Er spürte eine Hand auf der Schulter. Es war der Mann von vorhin, in seinem Blick lag Mitgefühl. Verwundert stellte Finnikin fest, dass es Mitleid selbst unter den schlimmsten Bedingungen gab. Beschämt stand er auf und wischte sich mit dem Ärmel über den Mund.
„Suchst du den Priesterkönig?“, fragte der Mann.
„Den Priesterkönig?“, wiederholte Finnikin verwundert. „Unser verehrungswürdiger Barakah ist hier?“
Der Mann nickte. „Drüben im Fieberlager.“
Finnikin ging weiter und hielt sich die Hand schützend vor den Mund.

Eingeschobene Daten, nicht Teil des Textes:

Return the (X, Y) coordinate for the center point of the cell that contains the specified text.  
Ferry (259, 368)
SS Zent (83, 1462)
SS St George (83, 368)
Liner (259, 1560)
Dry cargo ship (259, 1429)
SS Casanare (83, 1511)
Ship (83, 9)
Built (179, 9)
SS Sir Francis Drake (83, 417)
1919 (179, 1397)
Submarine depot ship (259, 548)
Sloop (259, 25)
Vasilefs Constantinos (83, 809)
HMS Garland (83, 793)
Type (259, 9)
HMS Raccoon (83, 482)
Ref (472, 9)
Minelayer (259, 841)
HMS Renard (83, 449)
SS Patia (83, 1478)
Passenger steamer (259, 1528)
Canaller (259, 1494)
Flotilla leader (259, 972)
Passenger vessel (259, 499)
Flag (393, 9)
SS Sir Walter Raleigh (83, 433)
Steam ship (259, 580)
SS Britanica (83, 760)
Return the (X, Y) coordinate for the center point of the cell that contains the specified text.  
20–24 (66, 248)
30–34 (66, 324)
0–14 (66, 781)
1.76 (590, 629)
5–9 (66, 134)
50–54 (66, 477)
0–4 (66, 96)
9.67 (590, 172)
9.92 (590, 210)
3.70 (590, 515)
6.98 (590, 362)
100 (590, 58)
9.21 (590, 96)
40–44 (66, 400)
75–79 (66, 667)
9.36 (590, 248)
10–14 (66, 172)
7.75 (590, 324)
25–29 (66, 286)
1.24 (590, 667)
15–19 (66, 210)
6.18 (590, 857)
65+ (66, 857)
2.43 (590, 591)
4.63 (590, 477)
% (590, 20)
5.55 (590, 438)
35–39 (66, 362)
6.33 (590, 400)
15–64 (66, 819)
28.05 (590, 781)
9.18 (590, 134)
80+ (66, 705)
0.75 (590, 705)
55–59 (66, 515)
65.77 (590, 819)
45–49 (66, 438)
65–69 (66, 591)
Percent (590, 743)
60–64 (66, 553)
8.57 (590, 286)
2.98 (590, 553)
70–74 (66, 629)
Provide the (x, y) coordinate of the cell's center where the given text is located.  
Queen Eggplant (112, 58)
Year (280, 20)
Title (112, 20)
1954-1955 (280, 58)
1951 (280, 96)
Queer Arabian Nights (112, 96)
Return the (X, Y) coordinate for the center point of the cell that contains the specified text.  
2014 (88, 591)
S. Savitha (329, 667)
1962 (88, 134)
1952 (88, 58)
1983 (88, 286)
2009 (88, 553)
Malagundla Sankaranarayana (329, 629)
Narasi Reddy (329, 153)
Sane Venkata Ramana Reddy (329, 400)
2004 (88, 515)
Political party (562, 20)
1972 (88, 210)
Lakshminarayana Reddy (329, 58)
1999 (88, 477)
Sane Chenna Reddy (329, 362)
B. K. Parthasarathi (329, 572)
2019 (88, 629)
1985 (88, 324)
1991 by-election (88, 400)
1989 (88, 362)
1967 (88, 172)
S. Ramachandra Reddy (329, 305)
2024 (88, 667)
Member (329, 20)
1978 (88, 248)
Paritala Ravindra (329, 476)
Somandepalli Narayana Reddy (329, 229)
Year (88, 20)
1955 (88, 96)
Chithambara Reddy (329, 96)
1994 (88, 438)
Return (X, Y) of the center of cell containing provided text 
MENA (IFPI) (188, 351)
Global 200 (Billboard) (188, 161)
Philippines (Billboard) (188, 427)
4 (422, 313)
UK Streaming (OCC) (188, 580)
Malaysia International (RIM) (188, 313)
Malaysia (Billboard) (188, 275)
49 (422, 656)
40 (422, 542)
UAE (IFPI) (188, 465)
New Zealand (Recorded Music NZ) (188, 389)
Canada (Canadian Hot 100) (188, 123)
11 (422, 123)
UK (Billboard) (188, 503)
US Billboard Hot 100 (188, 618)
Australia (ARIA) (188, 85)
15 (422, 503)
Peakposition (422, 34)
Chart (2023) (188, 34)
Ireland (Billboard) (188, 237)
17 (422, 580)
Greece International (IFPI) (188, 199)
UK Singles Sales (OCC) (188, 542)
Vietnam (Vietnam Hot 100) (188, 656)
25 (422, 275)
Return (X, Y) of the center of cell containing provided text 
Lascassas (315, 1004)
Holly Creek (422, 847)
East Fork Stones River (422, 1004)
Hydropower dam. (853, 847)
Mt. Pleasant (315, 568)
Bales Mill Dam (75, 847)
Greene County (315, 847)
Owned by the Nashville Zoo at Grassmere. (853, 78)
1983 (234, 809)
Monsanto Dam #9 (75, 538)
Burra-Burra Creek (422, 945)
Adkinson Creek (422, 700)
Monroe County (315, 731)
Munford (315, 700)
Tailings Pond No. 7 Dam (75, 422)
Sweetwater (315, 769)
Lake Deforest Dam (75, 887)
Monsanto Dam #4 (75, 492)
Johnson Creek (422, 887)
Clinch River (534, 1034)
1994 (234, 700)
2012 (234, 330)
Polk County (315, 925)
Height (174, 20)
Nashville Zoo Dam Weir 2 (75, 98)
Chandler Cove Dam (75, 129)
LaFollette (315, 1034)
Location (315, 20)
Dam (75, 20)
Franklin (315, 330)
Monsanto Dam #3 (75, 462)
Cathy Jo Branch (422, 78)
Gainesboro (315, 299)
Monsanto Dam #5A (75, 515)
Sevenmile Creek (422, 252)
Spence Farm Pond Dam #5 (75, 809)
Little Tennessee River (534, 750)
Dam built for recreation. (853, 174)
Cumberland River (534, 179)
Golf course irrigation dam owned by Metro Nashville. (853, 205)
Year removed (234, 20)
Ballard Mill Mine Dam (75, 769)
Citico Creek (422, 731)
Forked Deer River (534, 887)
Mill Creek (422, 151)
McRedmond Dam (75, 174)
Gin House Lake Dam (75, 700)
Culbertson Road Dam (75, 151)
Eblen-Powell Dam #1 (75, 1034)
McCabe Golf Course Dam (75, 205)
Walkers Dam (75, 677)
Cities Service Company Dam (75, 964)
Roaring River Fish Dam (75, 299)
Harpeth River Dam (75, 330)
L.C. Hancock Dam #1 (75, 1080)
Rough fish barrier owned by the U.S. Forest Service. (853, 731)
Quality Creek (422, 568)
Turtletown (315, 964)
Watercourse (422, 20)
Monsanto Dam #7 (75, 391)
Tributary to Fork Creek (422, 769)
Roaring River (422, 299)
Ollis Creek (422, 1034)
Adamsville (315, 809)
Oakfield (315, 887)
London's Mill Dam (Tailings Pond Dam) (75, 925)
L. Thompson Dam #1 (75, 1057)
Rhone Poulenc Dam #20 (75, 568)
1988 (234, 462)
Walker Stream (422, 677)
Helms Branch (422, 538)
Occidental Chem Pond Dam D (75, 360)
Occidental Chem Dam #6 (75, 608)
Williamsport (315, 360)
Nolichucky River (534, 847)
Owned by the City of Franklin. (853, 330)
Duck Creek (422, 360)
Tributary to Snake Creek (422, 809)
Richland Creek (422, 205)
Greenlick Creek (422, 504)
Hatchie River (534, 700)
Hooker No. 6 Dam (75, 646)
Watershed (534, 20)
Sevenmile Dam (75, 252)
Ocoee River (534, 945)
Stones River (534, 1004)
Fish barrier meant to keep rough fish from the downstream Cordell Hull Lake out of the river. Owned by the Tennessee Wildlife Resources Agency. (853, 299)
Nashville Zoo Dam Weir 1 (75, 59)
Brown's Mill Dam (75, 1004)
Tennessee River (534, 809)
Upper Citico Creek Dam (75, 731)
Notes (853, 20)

„Komm wieder zurück!“, flehte der Mann. „Wer immer du auch sein magst, vergiss uns nicht!“
Jenseits der Zeltreihen erstreckte sich ein schmaler Streifen Land, der die Grenze zum Fieberlager bildete. Letzteres war im Grunde nicht mehr als eine Ansammlung von wackligen Unterschlupfen. Sie bestanden aus Holzpfosten, an denen Decken und Tücher befestigt worden waren. Überall lagen Tote, und jene, die sich um die Kranken kümmerten, sahen selbst aus wie lebende Tote. Am schlimmsten sah es hinter den armseligen Behausungen aus. Ein Junge hatte eine Leiche geschultert und Finnikin folgte ihm zu einer Grube. Männer. Frauen. Kinder. Jungen in seinem Alter, die nie bei einer Frau liegen würden, so wie er es an diesem Nachmittag getan hatte. Mädchen mit Haaren wie gesponnenes Gold oder dunklen Locken. Die hübschen Mädchen von Lumatere. Tot. Übereinandergeschichtet. Leichenhaufen aus Haut und Knochen. Der Junge ging nun schon zum zweiten Mal an Finnikin vorbei, und wieder trug er einen Toten, den er in die Grube warf. Er hatte kräftige, zupackende Hände. Hände eines guten Handwerkers. Hände, die etwas erschaffen konnten.
Aber hier war kein Ort, um etwas zu erschaffen. Hier konnten Hände nichts anderes tun, als Tote zu begraben.
Er ahnte ihre Anwesenheit, noch ehe er sie sah. Sie kam aus einer Hütte aus Decken und hielt einen Säugling auf dem Arm. Das Kind rührte sich nicht, und Finnikin wusste sofort, dass es tot war. Evanjalin hob den Kopf. Über die Totengrube hinweg trafen sich ihre Blicke.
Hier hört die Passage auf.